Fixed-term employment agreements: new rules for notification of termination
The Legal Expat Desk (LED) is an information hub by GMW Advocaten, advising the expat community living and working in the Netherlands since 2006. LED regularly publish articles covering a wide spectrum of legal topics.
In the article "Working in the Netherlands: changes to Dutch labour law" dated December 11, 2014, I pointed out changes in Dutch employment law for 2015. The first changes have come into force per January 1.
In this article, I will go into greater detail on the introduction of new rules regarding notification of termination.

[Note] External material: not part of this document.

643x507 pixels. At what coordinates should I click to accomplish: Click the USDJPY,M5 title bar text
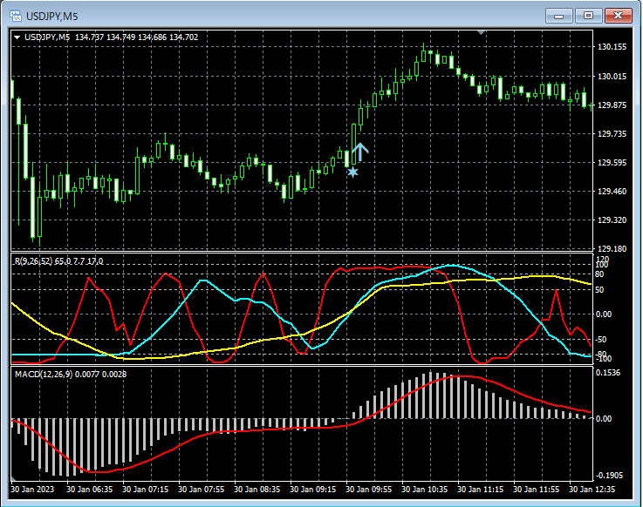51,16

An overview of the notification requirement
The notification of termination is a statutory obligation for the employer. It means that the employer has to notify the employee, when that employee has signed an employment agreement for a fixed period of time, on whether the agreement will be extended.
The obligation of notification applies to fixed-term employment agreements for a period of six months or longer, and does not apply to a fixed-term agreement in which the end date is not set on a calendar date (for example, an agreement on the duration of a project).

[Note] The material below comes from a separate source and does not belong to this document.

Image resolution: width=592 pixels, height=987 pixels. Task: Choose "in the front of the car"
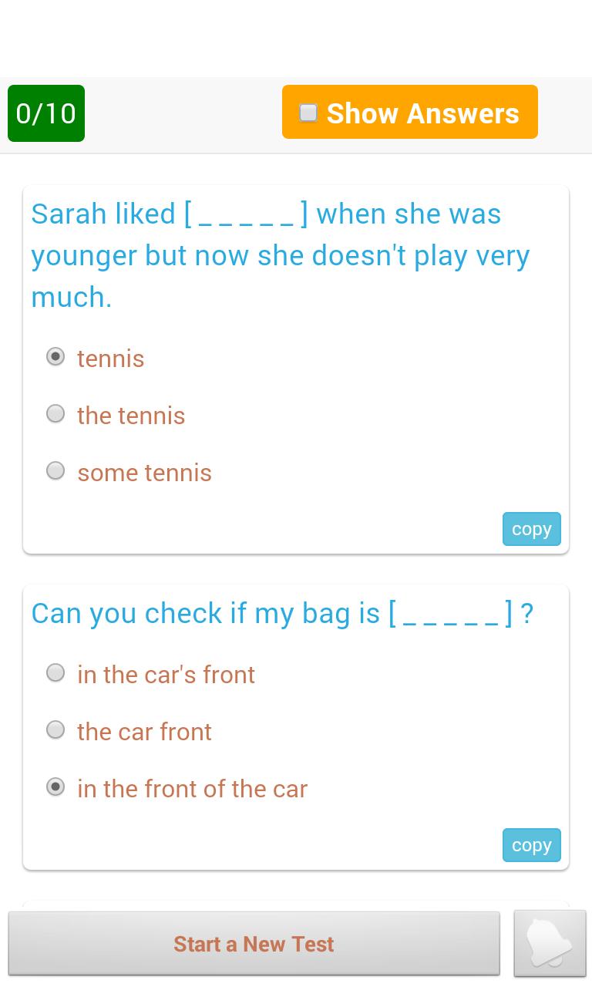[56, 787]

The term of notification is statutory, requiring a minimum term of one month. The obligation consists of the following:
1. The employer notifies the employee in writing (e-mail is considered sufficient) at least one month before the end date of the employment agreement;
2. In which the employer informs the employee whether his employment is extended;
3. And if so, under which conditions.
The new law has a transitory provision: the obligation to notify the employee does not apply to employment agreements which expire within a month from January 1, 2015. This prevents the obligation from arising before the new law actually comes into force.
However, an employer has to notify employees whose employment agreements are scheduled to end on February 1 or later. This means that if your employment agreement ends on February 1, your employer should have notified you by January 1, 2015, at the latest.

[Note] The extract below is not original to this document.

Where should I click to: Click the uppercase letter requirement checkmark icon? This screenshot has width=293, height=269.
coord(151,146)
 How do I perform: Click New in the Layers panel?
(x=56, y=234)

Consequences when the notification is not (fully) applied
When the employer does not comply with these obligations fully, the employment agreement still ends on the date agreed upon - unless the agreement is (tacitly) extended.
In this case, the employee can claim compensation, which equals the employee’s salary over each day the employer is too late with the notification. The maximum amount the employee can claim is therefore one monthly salary.
This applies to every (extended) employment agreement for a fixed period of time. For example, when the employer extends the employment agreement twice, in both cases without giving notice, the imposed sanction is twice a monthly salary.
Lapse of the entitlement to compensation
The employee has to assert his right to compensation within two months from the end date as agreed upon in the fixed-term employment agreement. If he fails to do so within this statutory term, the entitlement to this compensation lapses.
Thus: when the employer does not inform the employee whether his employment is extended, and the employee does not claim the compensation within two months after the end date as agreed upon, the employer does not have to pay any compensation. This is especially conceivable in case the employment agreement is tacitly extended.
Please note that when this is the case, the old employment conditions remain in force, with the proviso that the extension will be for one year at a maximum.